Tuesday, July 20, 2010

THE OLD HOUSE 

The old house is indeed old. When I bought it – very cheaply as it is in an area where there is no planning permission allowed : no extensions, no visible external improvements, which puts off a lot of buyers – the solicitor doing the conveyancing discovered that the earliest recorded sale he could find was in 1680 for “seven pound scots”. But it was inhabited long before. In 1913 there was an archaeological dig here, which brought up a lot of prehistoric celtic remains, including a tricephalon. There is a well, which then would have been a spring, and I suppose that would be the attraction. The well is now covered, but a lot of hastily hidden weapons were discovered there, probably from covenanting times.

Well, in the last century the property was brought into the Hamilton estate as part of a dowry, and remained there until bought out by Patrick Waters in 1947. The Waters brothers lived here, supplying horsepower to agriculture and timber nearby, I am told without running water or electricity, until a retired civil engineer bought the place in 1955 and proceeded to modernise it. The stable which had housed Daisy and Clover became a sitting room (the low part of the building you can see), and electricity, water and a state of the art septic tank arrived, with a lot of landscaping and infill. The next owner left when he was denied the permission to build an extension, and then I arrived, 28 years ago.
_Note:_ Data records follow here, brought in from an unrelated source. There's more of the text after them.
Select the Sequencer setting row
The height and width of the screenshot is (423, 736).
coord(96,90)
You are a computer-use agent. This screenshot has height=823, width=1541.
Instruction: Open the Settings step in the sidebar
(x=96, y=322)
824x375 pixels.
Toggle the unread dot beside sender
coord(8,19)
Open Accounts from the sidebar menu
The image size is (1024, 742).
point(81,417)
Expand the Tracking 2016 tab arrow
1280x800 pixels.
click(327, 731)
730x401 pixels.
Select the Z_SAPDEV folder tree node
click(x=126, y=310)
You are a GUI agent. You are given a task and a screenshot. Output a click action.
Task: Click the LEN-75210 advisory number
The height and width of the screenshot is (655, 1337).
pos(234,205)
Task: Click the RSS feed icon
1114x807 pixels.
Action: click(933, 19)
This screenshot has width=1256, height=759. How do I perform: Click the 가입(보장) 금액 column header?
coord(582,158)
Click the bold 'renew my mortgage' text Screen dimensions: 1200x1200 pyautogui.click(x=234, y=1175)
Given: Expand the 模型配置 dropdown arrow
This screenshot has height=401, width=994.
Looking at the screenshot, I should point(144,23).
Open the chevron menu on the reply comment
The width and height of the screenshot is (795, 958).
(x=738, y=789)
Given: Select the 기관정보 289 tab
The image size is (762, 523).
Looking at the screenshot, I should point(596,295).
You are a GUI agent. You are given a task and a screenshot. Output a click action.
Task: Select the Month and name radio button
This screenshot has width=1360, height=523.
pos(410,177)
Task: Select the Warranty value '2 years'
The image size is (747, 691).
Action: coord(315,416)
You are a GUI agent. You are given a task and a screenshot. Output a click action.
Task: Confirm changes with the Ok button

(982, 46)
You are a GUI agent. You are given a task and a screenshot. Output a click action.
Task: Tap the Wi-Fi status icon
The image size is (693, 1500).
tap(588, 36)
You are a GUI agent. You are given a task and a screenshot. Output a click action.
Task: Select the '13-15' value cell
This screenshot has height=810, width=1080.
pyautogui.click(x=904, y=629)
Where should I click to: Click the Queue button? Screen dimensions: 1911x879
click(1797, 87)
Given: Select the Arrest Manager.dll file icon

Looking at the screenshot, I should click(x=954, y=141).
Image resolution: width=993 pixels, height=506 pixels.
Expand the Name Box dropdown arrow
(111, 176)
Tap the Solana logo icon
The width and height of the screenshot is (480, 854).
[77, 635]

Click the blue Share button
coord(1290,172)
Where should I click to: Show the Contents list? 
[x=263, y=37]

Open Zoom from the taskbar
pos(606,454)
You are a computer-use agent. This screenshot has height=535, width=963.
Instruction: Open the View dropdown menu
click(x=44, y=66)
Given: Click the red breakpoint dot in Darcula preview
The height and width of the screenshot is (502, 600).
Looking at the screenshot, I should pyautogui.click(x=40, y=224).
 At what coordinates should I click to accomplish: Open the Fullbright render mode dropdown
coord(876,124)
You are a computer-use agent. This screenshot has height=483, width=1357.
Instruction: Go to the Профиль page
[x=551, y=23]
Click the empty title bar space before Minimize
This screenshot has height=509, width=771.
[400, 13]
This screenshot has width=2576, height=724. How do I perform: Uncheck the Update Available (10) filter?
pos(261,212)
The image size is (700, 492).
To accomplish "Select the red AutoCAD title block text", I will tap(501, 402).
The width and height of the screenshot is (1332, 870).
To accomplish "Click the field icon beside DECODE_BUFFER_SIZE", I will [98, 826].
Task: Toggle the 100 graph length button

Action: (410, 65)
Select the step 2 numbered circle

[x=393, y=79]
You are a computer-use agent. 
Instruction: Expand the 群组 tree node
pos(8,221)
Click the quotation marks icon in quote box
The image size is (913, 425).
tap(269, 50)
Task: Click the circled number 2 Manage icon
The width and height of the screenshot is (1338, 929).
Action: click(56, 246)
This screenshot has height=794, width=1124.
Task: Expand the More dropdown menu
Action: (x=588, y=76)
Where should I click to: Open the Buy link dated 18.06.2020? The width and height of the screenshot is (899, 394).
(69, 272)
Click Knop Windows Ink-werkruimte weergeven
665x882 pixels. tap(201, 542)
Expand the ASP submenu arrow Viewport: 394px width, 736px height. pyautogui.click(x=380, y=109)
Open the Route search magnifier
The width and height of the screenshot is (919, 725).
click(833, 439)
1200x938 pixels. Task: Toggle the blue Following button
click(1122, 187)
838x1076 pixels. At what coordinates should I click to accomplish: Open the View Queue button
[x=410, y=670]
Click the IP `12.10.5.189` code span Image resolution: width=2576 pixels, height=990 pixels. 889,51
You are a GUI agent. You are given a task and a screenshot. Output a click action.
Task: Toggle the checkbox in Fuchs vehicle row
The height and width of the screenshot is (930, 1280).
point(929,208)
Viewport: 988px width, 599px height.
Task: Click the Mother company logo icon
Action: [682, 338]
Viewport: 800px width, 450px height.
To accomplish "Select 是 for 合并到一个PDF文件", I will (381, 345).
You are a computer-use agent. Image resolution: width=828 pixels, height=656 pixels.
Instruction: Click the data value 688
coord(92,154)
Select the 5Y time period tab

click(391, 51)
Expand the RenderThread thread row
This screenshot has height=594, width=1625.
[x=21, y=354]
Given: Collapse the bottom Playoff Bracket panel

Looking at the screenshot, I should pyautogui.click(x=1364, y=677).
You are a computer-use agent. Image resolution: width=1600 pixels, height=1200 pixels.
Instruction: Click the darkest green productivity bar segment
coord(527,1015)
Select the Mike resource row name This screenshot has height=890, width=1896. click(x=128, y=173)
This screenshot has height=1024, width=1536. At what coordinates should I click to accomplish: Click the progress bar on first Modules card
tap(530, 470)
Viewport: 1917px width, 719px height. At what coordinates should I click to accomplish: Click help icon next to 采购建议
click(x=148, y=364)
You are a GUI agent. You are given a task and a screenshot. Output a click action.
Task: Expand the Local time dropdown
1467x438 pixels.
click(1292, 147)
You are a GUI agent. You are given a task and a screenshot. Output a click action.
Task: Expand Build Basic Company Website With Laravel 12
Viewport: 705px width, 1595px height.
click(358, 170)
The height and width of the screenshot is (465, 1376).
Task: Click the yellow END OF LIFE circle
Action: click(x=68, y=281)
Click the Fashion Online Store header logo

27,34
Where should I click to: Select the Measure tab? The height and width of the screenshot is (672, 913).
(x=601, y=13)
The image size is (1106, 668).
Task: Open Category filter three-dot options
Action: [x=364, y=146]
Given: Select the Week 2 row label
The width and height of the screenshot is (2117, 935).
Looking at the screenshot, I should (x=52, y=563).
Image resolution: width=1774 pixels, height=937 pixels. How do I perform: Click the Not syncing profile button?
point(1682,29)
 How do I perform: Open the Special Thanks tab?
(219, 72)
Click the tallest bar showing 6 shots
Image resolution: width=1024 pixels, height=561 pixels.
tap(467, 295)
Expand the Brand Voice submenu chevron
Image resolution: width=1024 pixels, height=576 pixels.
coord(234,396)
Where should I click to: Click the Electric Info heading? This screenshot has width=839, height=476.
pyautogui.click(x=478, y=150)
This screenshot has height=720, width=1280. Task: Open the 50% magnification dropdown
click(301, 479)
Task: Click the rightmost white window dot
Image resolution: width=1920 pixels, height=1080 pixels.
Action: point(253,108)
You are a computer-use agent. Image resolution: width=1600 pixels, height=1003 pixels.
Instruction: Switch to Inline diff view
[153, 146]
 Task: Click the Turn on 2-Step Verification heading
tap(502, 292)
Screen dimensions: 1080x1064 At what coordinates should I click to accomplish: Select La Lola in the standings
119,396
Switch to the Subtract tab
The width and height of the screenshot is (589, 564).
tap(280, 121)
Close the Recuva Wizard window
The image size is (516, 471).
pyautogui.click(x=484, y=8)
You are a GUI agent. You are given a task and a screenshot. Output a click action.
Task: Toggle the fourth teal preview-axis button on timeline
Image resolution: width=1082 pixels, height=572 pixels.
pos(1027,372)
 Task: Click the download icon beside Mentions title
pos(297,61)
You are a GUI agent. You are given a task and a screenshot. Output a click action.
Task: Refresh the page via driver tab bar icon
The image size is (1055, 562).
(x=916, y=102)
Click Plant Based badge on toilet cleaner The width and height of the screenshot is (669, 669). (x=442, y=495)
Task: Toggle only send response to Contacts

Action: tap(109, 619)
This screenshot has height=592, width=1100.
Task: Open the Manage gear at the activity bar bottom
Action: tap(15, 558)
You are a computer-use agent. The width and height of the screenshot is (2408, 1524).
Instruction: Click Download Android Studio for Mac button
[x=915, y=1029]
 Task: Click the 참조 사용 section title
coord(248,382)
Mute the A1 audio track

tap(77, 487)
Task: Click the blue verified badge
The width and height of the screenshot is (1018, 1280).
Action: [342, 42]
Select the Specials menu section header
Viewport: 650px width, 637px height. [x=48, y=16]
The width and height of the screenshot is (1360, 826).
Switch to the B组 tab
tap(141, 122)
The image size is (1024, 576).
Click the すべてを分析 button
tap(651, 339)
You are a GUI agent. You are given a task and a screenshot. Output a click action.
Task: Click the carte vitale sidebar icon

It is officially an orchard. Now there are a lot of orchards in the valley, mostly plum, and they were all planted just after the Napoleonic wars to supply the growing city of Glasgow with fruit and jam. This has a few plum trees remaining, and traces of older pear trees – this is a south facing slope, good for early flowering pears. But before that, this would just be a smallholding, I suppose.

Nowadays, short of growing illegal substances, it would be hard to make a little holding like this pay. My former neighbour ran his as a market garden, and only just made enough to live on. He was one of the old school, and used to load the shotgun with rock salt to fire at the boys who climbed the trees to steal his plums. (Gun control was a great deal less stringent in those days, and any little problems with the law could usually be eased over with a bottle of Bells.) When my good neighbours moved in at the far end of the road, their goats provided a problem, and I still remember the morning when I found old Peter raging as he found his field of cauliflowers mutilated – the goats had carefully eaten all the white curds but thoughtfully left him the leaves. That took more than a bottle to settle. There are stories about Peter shooting the wasps and other such scenes from country life further back in this blog.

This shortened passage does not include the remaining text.